In many respects, the determination of whether a qualified privilege exists is the most difficult defense to evaluate. Basically, the Court looks to the reason for the communication and determines as a matter of law and general public policy whether the reason created some recognized duty or interest so as to make the communication privileged. Kuwik, supra. Basically, a practitioner must determine on a case by case basis whether there is a likelihood that a court will create a qualified privilege.
Slander of Title
Statements or acts taken with respect to real and personal property can also result in liability for a defendant. If one maliciously, as defined by common law, publishes defamatory material about the title to real property, an action for slander of title would lie.
Slander of title is a false and malicious publication, oral or written, of words which disparage a person’s title to property, resulting in special damages. This can include maliciously recording a document which casts a cloud upon another’s title to real estate. Whildin v. Kovacs, 82 Ill.App.3d 1015, 403 N.E.2d 694, 38 Ill.Dec.463 (1st Dist 1980). In slander of title cases, the definition of malice differs from the classic definition used in tort cases. The weight of authority holds that a showing of malice requires knowledge by defendant that the disparaging statements were false or that the defendant was in reckless disregard of this falsity. Pecora v. Szabo, 94 Ill.App.3d 57, 418 N.E.2d 431, 49 Ill.Dec. 577 (2nd Dist. 1981). The courts have defined “reckless disregard” in this context. “Reckless disregard” means a person has a high degree of awareness of the probable falsity of the statement or has serious doubts as to the truth of the statement. Levine v. Chicago Title & Trust, 2002 WL 1350442.
In slander of title cases, one can also seek punitive damages if it can be shown that the statement or the filing of a document was done with malice as defined by such gross negligence as to indicate a wanton disregard of the rights of others. Levine, supra. Cirrincione v. Johnson, 184 Ill.2d 109, 234 Ill.Dec. 455, 703 N.E.2d 67 (1998).

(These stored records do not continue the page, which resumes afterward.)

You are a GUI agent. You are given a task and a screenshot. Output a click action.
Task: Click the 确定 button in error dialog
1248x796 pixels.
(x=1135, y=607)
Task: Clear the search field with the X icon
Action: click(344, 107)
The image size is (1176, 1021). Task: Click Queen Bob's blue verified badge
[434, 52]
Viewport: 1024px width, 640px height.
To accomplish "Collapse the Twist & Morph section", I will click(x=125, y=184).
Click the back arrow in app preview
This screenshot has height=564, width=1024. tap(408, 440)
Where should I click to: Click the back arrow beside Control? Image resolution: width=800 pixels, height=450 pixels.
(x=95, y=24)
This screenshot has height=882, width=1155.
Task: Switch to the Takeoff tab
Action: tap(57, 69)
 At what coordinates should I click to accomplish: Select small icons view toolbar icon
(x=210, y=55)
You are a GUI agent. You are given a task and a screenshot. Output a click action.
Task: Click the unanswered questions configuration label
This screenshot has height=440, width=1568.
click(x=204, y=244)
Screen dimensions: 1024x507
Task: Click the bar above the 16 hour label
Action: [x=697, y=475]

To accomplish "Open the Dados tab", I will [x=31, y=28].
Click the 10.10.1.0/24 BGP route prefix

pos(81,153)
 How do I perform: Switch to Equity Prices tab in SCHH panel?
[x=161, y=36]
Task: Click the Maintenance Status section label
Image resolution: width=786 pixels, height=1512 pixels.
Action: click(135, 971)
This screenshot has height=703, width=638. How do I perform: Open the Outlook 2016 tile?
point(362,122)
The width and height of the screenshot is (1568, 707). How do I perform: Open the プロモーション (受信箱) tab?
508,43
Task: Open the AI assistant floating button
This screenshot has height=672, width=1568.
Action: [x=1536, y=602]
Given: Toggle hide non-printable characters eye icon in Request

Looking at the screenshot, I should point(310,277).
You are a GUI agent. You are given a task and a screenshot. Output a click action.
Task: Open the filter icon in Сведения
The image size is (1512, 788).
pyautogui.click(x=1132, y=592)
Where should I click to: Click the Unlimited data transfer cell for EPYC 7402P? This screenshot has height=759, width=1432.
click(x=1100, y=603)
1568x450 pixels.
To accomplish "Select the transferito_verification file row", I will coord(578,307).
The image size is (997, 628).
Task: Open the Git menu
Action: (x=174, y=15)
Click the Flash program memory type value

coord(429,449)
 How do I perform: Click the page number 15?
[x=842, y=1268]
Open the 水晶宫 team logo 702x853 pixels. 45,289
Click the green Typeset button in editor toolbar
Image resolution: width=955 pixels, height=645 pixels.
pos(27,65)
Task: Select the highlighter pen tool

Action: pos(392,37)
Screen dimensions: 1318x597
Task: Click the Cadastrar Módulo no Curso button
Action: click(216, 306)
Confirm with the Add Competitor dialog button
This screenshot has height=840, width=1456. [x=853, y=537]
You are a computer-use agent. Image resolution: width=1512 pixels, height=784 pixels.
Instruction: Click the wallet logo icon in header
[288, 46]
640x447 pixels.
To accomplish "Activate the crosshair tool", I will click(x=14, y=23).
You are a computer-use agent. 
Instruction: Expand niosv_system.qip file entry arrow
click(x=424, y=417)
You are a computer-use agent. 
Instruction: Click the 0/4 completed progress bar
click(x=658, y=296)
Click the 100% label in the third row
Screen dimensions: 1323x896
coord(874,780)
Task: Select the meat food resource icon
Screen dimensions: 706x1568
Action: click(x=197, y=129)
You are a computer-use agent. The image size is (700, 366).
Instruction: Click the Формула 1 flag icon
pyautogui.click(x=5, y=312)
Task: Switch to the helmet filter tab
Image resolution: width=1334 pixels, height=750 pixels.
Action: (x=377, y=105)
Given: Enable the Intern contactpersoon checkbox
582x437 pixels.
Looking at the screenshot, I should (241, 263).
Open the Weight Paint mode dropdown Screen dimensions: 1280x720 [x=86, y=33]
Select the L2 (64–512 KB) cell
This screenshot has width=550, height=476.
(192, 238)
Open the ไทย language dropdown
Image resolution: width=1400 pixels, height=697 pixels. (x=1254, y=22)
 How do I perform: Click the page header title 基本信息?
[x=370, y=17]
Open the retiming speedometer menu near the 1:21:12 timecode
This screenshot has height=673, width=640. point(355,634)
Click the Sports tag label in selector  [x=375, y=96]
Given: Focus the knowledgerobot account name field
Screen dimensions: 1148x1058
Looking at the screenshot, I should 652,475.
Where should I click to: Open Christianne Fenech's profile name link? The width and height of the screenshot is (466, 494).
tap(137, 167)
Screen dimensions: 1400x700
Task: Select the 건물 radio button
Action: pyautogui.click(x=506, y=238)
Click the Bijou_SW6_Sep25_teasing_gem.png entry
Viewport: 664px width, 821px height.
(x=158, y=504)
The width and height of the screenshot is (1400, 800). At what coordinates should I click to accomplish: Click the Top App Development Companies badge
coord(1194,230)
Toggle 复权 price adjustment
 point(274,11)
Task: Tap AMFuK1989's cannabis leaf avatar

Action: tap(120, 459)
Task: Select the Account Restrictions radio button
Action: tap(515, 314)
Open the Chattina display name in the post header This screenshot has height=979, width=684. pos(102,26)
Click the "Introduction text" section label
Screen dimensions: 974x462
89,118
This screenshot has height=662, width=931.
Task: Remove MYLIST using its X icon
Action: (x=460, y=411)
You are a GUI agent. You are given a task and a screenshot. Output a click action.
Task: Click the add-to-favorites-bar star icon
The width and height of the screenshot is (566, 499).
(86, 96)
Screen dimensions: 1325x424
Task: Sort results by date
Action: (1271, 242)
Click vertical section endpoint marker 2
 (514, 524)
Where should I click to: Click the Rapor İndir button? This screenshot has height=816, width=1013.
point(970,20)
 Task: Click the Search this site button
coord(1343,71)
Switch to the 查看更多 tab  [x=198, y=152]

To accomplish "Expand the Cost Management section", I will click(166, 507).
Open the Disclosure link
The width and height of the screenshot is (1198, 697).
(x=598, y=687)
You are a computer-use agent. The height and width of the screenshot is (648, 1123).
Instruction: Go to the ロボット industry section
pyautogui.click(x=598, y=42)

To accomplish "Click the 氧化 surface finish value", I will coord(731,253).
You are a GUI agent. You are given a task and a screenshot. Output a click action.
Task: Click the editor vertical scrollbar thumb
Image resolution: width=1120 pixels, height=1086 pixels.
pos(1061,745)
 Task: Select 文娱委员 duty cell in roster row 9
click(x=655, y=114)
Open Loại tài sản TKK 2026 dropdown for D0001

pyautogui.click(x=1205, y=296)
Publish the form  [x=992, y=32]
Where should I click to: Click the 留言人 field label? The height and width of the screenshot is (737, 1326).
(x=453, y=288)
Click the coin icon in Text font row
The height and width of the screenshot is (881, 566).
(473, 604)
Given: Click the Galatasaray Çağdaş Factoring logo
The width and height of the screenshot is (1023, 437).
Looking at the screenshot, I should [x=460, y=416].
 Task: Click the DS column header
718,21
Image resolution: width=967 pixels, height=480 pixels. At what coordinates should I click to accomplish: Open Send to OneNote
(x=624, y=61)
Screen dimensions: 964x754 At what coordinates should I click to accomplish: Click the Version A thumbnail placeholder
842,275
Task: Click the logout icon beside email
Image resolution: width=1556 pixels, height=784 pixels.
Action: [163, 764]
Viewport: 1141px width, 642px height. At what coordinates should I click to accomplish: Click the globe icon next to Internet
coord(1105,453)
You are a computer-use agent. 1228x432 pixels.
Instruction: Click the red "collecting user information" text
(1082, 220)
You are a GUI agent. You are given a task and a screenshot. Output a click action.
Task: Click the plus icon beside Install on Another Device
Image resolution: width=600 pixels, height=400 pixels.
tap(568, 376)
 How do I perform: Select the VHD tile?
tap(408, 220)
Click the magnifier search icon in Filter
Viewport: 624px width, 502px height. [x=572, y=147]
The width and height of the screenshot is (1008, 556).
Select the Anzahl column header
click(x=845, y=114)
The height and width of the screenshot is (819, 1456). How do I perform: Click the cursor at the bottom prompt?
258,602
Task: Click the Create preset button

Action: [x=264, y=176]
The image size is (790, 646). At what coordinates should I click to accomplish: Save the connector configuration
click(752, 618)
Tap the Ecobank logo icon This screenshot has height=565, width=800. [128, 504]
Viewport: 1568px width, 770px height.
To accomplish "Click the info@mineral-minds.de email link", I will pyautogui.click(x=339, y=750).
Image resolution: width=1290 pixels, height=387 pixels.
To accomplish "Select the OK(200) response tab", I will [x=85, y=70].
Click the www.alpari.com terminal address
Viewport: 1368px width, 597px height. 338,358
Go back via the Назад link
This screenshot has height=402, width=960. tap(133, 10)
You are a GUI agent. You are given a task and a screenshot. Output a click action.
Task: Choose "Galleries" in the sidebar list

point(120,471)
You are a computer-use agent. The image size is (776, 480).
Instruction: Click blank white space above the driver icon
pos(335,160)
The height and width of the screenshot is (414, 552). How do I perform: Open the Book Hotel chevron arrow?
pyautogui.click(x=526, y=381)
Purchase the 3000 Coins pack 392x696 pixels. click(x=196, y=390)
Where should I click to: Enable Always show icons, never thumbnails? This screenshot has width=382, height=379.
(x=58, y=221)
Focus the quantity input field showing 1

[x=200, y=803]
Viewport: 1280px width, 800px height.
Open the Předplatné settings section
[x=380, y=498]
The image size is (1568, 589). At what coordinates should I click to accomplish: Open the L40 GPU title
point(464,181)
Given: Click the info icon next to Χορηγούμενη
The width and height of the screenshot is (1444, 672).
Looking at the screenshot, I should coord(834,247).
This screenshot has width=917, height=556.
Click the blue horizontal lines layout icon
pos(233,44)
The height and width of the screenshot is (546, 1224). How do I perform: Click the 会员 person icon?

In Levine, the defendant filed in the Recorder’s Office an Attorney’s Lien against certain farmland located in the Tenth Judicial Circuit. Plaintiff was able to demonstrate that there was no right to any such lien and that the lien was filed with malice. A Tazewell County jury awarded substantial punitive damages against the attorney filing the lien.
Conclusion
The Illinois Supreme Court was correct when it stated that consistency and harmony long ago disappeared from the case law relating to defamation. It is the lack of consistency in many areas, such as the defenses of opinion and qualified privilege, that make the evaluation of defamation claims very difficult. However, to avoid spending precious time on cases that can be defeated by the various defenses discussed here, a thorough preliminary evaluation of the claim needs to be done.